3. It is way easier if it is the entire house that is eating the same! Now most people will not have this situation. You would have to slowly change they way your family/spouse eats. Swap out one thing for another. That would have been very difficult for me. Truth is, I am a binge type person, not a slow and steady type. But the other truth is, when I have had a difficult situation with a spouse in this area (prior to Ron), I actually did slowly make some changes, sneakily made some changes to healthier eating in DIRECT opposition to my spouse, and he did not notice and neither did the little kids. He was really ticked later when he found out, but when he tried to go back to the old stuff he had insisted not having before....he did not like it!!!! So sneaky is work but it works. And remember, it is for all of their health!

**What I am doing:
1. Breakfast- Best is the Green drink. Lots of ideas on the web. Dr Oz green drink is one. I like to keep it simple. Baby spinach or Kale. Most advocate buying or growing "organic". I get that when I can, although it is quite expensive and hard to find. Right now I figure green is good. I stuff it into a magic bullet about 3/4 full. Then 2-3 frozen not sweetened strawberries. Water a little more than half way up. Then 1 scoop of protein powder. I get it from Walmart. The whey stuff that is around $15 for a huge container. Make sure to get the vanilla.  Then I blend it and drink it.  The spinach/kale has nearly no taste at all. The strawberries, or other fruit is the sweetener and then get a good protein powder. And there are literally hundreds out there. That usually really holds me till at least noon. And even then I am not real hungry. You can put in all kinds of stuff. Just play with it!

If I can't have the drink, I will have an egg or two. It is faster. If I am really in a hurry, I have several canned protein drinks I can grab.

2. Lunch- Salad. I can make one and take it. No cheese or croutons or dressing. If you put the right stuff on it, you don't need dressing. I put tuna on sometimes, sometimes not. Lots of greens, tomatoes, pile it on!
If I eat out, Salads with no dressing or at least dressing on the side.  I also love steak, or a grilled chicken breast. I just tell them "no sides".
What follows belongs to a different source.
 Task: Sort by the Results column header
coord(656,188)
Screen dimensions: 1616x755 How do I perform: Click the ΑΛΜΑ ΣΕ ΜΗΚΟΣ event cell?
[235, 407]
3. Dinner- Ron usually cooks up pork chops, steak, some protein and broccoli, or cauliflower.  Sometimes we have a huge salad with shrimp or crab.

Fruit, we have it as snacks and with any and all meals. The goal is 9-12 servings of fruit and veggies per day. About half and half. So we throw in apples, bananas,  pears, etc. Whatever looks good. Also love watermelons, any of the melons. Just what is available. Not really a bad 'natural state' fruit!

Veggies, we also have baggies of cut up carrots, cauliflower and broccoli in the fridge in baggies for that mindless snacking I tend to do. At night we usually have a couple oranges because they are good right now.

******Disclaimer*******
What I am doing is not what you should be doing. It is what we are choosing to do at this time based on what we have been reading. There are thousands of "diets" available to follow. The fact is, any way of eating that reduces your calories will eventually lead to weight loss. I don't want just weight loss. I want health. I also want a "doable" way to live my life from here on out. And I will never again do something just to lose weight at the risk of my health.

So do some research. Find a way to eat that you are willing to try. The way I was living and eating was leading to diabetes, poor health, a lousy quality of life and an early death. So I am taking drastic and permanent action. I am very blessed that Ron is in the same boat and chooses to take this path with me. Steve, our adult son who is living with us this summer, is not eating the same. That is ok. When he is ready, he will make his own decisions. For now, this is right for us.

Have a great day! And if you read down to here, you deserve a medal!